START EXTRACTED TEXT

Conjunctive intra-arterial heparin (Novo Nordisk) was routinely given at a rate of 1000 U/h. At the end of the angiographic procedure, an intravenous heparin infusion was started for at least 24 hours at an initial rate of 1000 U/h, which was subsequently adjusted to keep the activated partial thromboplastin time (aPTT) within therapeutic range (at least 1.5 times control). Maintenance therapy consisted of aspirin or oral anticoagulation at the discretion of the attending physician.
Procedure
The patency status of the occluded peripheral
artery
or bypass graft was serially evaluated before, at least every 4 hours
during, and at the end of the STAR infusion. The angiographic patency
status of the target vessel at the end of the STAR infusion constituted
the main study end point. STAR administration was terminated under the
following conditions: when adequate vessel patency was achieved, when
complications required its cessation, or when two consecutive
angiograms failed to demonstrate progression of clot lysis.
Recanalization was defined as clot lysis sufficient
to restore brisk anterograde flow throughout the previously
occluded segment.
Complementary intravascular procedures, such as percutaneous transluminal angioplasty (PTA), were allowed once the investigators judged that the thrombus was sufficiently lysed or that no further thrombolysis was to be expected.

END EXTRACTED TEXT
START RECORDED INFORMATION

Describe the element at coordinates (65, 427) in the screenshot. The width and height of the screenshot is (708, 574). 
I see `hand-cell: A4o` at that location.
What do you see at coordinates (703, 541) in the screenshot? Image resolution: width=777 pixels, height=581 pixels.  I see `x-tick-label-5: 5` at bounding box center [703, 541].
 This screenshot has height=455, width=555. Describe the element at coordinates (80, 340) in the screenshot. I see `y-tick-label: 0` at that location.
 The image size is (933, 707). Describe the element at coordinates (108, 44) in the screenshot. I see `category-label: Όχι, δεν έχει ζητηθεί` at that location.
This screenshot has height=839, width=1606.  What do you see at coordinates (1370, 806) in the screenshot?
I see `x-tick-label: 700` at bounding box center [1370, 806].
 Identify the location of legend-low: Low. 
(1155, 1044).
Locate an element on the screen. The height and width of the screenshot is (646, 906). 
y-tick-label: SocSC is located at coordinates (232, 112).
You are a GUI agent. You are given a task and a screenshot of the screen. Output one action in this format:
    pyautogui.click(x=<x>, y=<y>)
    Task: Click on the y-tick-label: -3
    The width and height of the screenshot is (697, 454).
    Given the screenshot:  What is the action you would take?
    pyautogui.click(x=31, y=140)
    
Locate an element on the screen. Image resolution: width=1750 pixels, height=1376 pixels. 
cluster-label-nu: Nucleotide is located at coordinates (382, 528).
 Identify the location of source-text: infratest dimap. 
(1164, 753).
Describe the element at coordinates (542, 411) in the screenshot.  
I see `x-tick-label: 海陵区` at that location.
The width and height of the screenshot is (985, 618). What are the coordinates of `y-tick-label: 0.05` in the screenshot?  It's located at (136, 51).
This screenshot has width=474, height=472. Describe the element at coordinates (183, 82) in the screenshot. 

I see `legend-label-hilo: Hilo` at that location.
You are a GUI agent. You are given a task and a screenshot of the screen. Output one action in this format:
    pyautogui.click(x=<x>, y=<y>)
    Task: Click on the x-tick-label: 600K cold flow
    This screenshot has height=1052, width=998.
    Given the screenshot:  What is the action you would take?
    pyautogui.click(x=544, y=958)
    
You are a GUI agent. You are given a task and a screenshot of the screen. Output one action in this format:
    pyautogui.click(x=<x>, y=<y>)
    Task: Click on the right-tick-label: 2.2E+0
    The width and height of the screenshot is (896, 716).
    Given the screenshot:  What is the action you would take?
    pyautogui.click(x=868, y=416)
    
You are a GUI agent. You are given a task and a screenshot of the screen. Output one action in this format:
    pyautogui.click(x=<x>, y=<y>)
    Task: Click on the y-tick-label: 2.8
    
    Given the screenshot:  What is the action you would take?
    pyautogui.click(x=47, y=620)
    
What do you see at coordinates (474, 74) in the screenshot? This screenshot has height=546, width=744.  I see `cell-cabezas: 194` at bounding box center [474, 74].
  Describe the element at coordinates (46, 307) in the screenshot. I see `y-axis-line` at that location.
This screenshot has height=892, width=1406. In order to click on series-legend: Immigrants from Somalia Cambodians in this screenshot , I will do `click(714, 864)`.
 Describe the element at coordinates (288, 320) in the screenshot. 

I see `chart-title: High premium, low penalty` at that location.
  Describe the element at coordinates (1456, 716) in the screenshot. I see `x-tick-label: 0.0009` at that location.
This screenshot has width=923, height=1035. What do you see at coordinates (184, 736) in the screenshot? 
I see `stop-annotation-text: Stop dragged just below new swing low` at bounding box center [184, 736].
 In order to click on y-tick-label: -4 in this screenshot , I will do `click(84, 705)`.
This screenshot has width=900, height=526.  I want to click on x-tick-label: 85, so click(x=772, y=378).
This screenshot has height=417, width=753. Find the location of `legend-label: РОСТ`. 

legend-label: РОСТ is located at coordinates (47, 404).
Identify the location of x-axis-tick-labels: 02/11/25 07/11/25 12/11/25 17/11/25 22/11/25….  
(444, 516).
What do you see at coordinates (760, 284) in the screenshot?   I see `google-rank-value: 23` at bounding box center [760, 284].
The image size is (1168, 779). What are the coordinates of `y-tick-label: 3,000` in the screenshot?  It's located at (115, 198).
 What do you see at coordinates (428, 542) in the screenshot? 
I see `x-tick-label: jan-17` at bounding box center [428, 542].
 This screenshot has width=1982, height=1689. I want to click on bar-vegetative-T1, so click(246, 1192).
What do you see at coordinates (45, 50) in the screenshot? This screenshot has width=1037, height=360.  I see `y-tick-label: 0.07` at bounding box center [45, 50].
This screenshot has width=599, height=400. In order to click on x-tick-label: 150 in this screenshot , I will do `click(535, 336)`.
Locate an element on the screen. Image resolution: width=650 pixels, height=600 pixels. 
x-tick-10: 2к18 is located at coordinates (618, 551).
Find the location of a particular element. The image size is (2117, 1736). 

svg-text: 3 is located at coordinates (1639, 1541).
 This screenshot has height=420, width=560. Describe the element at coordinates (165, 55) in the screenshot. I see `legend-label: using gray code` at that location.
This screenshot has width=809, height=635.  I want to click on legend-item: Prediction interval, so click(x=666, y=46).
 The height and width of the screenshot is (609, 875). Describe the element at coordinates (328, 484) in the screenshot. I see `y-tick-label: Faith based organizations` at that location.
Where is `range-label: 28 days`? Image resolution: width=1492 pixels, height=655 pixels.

END RECORDED INFORMATION

**TASK STATEMENT**:
Could you rewrite the text on heparin and STAR infusion, starting with "Conjunctive intra-arterial heparin" and going on through "the attending physician.", substituting "clopidogrel" for "aspirin"?

**RESPONSE FOR THIS EXERCISE**:
Conjunctive intra-arterial heparin (Novo Nordisk) was routinely given at a rate of 1000 U/h. At the end of the angiographic procedure, an intravenous heparin infusion was started for at least 24 hours at an initial rate of 1000 U/h, which was subsequently adjusted to keep the activated partial thromboplastin time (aPTT) within therapeutic range (at least 1.5 times control). Maintenance therapy consisted of clopidogrel or oral anticoagulation at the discretion of the attending physician.